Where fitted joinery earns its keep in Ealing
Ealing is our furthest-served postcode by typical project. The catchment is W5 (Ealing proper), W13 (West Ealing) and W7 (Hanwell). The housing stock is dominated by substantial Edwardian terraces and semis with generous room proportions — and a client base that tends to invest more per project than the East London average.
Master-bedroom wardrobe runs. Ealing’s Edwardian master bedrooms are often 4m+ wide with ceilings 2.9m+ — proportions that mean a full-height bespoke wardrobe run feels in scale with the room. We typically build five- or six-bay shaker wardrobes here, with mixed interiors including drawers, hanging rails and dedicated trouser pulls. The Ealing fitted wardrobe with mirror panel is a typical example.
Substantial front reception alcove units. Ealing front rooms have alcoves either side of a chimney breast that are often deeper and wider than the East London equivalent (350–450mm deep, 900–1100mm wide). We build painted shaker alcove units that scale to those proportions — full-height with detailed door styling, often in-frame for the higher-end briefs.

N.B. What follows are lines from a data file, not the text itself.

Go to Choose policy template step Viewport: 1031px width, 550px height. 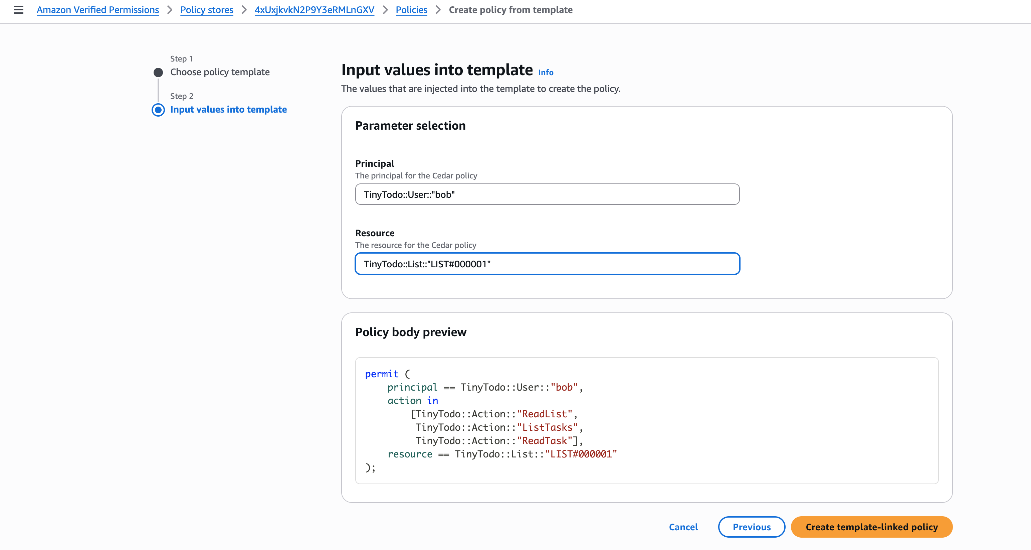[220, 72]
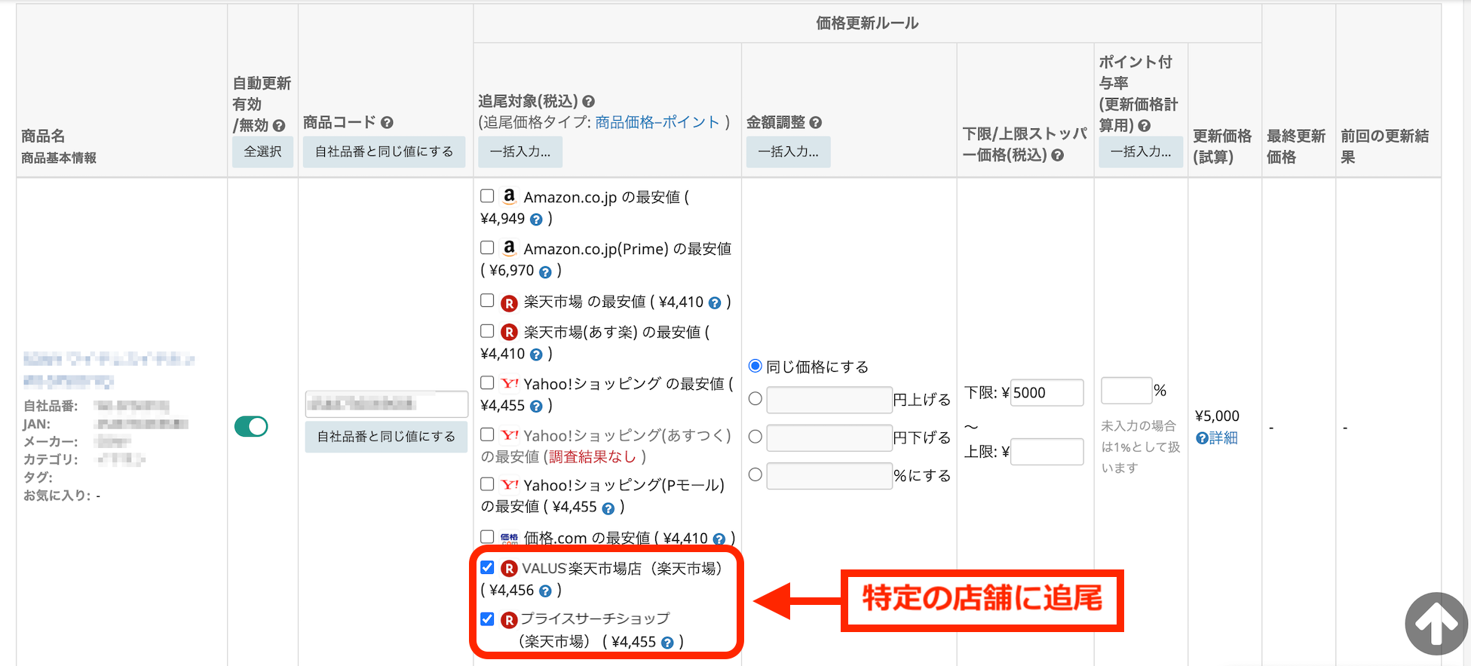This screenshot has height=666, width=1471.
Task: Click help icon beside VALUS楽天市場店 ¥4,456
Action: (x=545, y=591)
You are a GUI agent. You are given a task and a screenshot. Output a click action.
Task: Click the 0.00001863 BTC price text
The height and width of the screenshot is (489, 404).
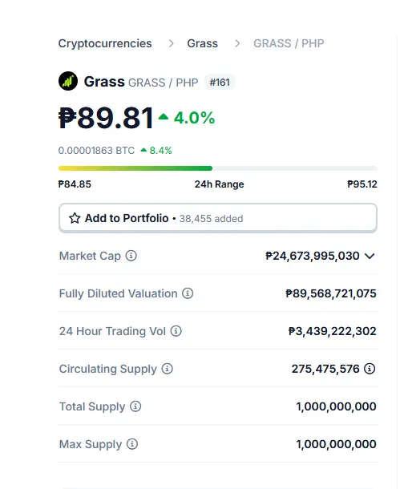pyautogui.click(x=96, y=151)
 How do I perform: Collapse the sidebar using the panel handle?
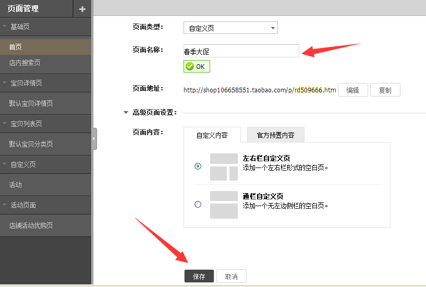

Bespoke kitchens. A significant chunk of our Ealing work is bespoke painted-shaker kitchens, typically as part of a wider renovation project. The kitchen is usually the room with the longest lead time and highest spend; we coordinate workshop slots so our work lands when the rest of the renovation is ready for cabinet install.
How we work with other contractors in Ealing
Most Ealing projects we’re brought into involve a broader renovation. Our standard pattern is: arrive after structural / plastering / floor / first-fix electric is complete; our joinery is one of the later phases. We coordinate with the contractor or interior designer on dates so we’re not in the way of the rest of the work, and we hand back the rooms decorated to standard so the final paint touch-up can happen after we leave.